To the Greens’ credit, they pressed ahead with a few signature climate policies in a nod to their increasingly demoralized base, but did so in a way that, detached from any otherwise ambitious program of public investment and implemented amid a mild cost-of-living crisis, alienated more people than was necessary. The government’s attempts to urge homeowners to install heat pumps, though cost-efficient in the long run, cost consumers tens of thousands to install even after government subsidies, and reinforced perceptions of an inherent link between climate protection and economic immiseration. Within a few years, and largely due to their own blunders, the SPD and Greens went from a source of modest center-left optimism to the least popular government in recent history. That its young, progressive fig leaves began jumping ship should have come as little surprise. Scholz, perhaps sensing how bad this was all starting to look for him, ultimately decided to cut his losses and go out with a bang, rather than stand by as things unraveled around him.

And Yet It Moves

Absent a miracle, Scholz’s chancellorship will end in spring of next year and go down in history as perhaps the final nail in the German center-left’s political coffin. For many German voters, “the Left,” if that is what this is, now stands for arrogant politicians, rising energy prices, war, and governmental incompetence.

That said, German centrism shouldn’t be counted out quite yet. For it may be the case that a new iteration of it is emerging. This has been enabled by the remarkably quick rise of the enigmatic former leader of Die Linke, Sahra Wagenknecht, and her eponymously named Sahra Wagenknecht Alliance (BSW). Following its solid double-digit performances in September’s regional elections, the party has now assumed ministerial posts in regional governments in Brandenburg and Thuringia, where Die Linke governed until recently. Just this week, Wagenknecht called for a national “government of experts” after February’s elections composed of “upright, knowledgeable and incorruptible personalities” who would, among other things, place a freeze on asylum applications and begin peace negotiations with Russia.

This new expert-led center, should it take shape, would certainly have a few different emphases (the main sticking points seem to be weapons for Ukraine and a reckoning over COVID-19 measures), but thanks to Wagenknecht’s political triangulation of recent years, could perhaps help steer the ship into calmer waters over the medium term.
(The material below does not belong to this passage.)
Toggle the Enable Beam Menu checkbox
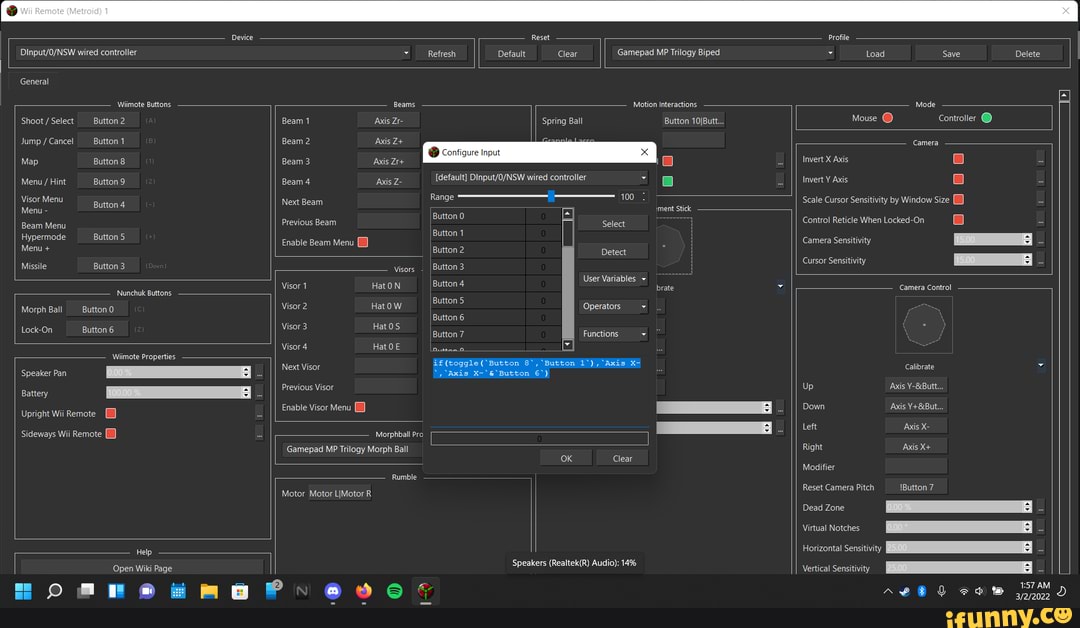Screen dimensions: 1080x628 point(363,242)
Her calls for tightening migration restrictions and relaxing the sanctions on Russia enjoy support well into the political center, particularly since bringing back Russian gas may be the only hope for Germany’s ailing industry. Integrating Wagenknecht would also help to neutralize yet another party of opposition, albeit at the cost of leaving the antiestablishment mantle entirely to the far right.

Wagenknecht, her progressive critics are keen to point out, is not — or at least, no longer — a socialist. But precisely because she has moved so far to the center, she exerts much more influence on politics in Germany than her former comrades have managed to. Indeed, a month before the cascade of resignations began in the center-left camp, Die Linke cochairs Martin Schirdewan and Janine Wissler held a similar press conference to announce that they would not be pursuing reelection at the upcoming party congress. The electoral losses under their watch had been too painful, the gap between expectations and reality too great. Now, with elections less than three months away, the party faces a dogged uphill battle to remain in parliament under its new cochairs, Ines Schwerdtner and Jan van Aken.
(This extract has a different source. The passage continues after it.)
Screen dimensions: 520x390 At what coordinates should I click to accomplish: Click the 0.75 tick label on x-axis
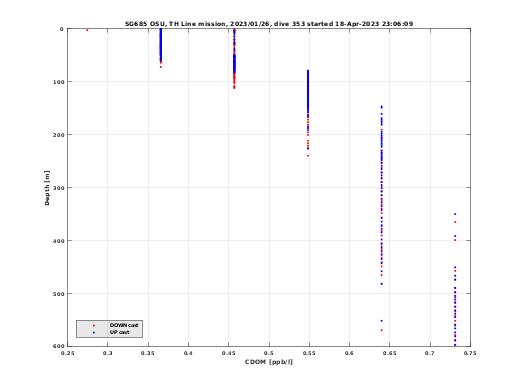(470, 353)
In the last four decades, the German parliamentary landscape has expanded from three to seven major parties, most of which were sooner or later integrated into an increasingly moribund political center — Die Linke included. Should BSW and Die Linke fail to demarcate themselves from that political center in the near future, the mantle of opposition will fall exclusively to the far right. Given Germany’s ongoing economic malaise and the prospect of mass job losses in heavy industry, one shudders to think what that could mean for elections to come.